Dan Fisher is the Editor-in-Chief for Uncommon Ground Media.

Article Discussion

  • Posted by Maria

    13 February, 2019 at 8:48 am

    How is this even a good article? Such a bad effort. You forgot to mention why is he being banned? Please enlighten us.

    • Hi Maria. This was a quick article in response to an attack on our friend. I'm terribly sorry it doesn't meet your standards. But I don't understand what you mean. He's been banned because the SU deemed him a 'security risk'. Now, if your question is, why do they think that, or 'what has he done to offend people' that's an entirely different issue. Why should we have to try to justify other people's opposition to our presence on campus? That's up to them to provide legitimate reasons. But if you're interested about Angelos there are plenty of other articles on this site and elsewhere which elaborate on the nature of his 'controversy'.
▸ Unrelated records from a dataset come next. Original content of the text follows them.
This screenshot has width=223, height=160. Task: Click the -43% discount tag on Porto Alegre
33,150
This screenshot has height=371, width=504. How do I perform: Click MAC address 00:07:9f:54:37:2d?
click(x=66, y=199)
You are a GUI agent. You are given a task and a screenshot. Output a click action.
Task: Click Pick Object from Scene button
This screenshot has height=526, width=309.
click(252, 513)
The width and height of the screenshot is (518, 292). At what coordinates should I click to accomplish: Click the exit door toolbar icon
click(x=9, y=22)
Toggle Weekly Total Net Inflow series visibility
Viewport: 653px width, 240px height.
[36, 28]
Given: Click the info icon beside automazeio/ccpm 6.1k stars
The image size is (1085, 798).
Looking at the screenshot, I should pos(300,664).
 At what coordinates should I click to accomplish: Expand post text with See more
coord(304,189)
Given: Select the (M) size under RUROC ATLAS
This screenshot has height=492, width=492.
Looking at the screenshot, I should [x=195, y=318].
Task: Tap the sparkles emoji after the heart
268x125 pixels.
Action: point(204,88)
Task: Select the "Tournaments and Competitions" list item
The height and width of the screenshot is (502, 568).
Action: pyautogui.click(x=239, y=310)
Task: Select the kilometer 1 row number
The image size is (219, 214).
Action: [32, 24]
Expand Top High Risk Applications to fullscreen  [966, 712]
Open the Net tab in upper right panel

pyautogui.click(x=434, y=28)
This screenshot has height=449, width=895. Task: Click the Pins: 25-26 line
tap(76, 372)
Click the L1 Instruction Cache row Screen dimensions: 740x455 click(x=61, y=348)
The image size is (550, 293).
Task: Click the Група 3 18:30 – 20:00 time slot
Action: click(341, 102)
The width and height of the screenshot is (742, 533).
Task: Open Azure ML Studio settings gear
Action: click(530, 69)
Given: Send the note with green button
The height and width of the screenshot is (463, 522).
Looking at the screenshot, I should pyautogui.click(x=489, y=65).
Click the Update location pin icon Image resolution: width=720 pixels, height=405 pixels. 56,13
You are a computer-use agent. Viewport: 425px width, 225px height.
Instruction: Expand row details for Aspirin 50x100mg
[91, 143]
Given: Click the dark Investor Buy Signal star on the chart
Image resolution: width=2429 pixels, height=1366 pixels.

    • Posted by Bob Parkins

      19 February, 2019 at 9:53 pm

      Hi Maria, if you had read the artical properly you would see he was banned as a security risk . Hope you feel a little more enlightened now that you don't have to actually read the full article.

  • Posted by elee

    12 February, 2019 at 9:11 pm

    You may do well to consider a tiny bit of American Constitutional jurisprudence. Our First Amendment prohibits content-based speech restrictions with a few very narrow exceptions. One of these deals with "fighting words": words that are deemed to have the power to move people to unlawful violence. But, you see, if the criterion for speech prohibition is, the government can prohibit any speech content that someone swears will inevitably move him or her to unlawful violence. The term for this is the "heckler's veto." If our courts allow speech regulation based on the fact that someone says the speech content will move him or her or someone else to unlawful violence....then the most thuggish party becomes the censor for everyone. Hence this limitation on content-based government speech restriction has to be viewed very very skeptically. I think our (federal) Supreme Court last upheld a law prohibiting speech or writing pursuant to this rationale in 1947. This lesson of judicial experience is of course in addition to whatever harm you do to free inquiry whenever you say that someone's view is too provocative or upsetting to be spoken. I commend to you the American belief that the solution to hate speech is more and better speech.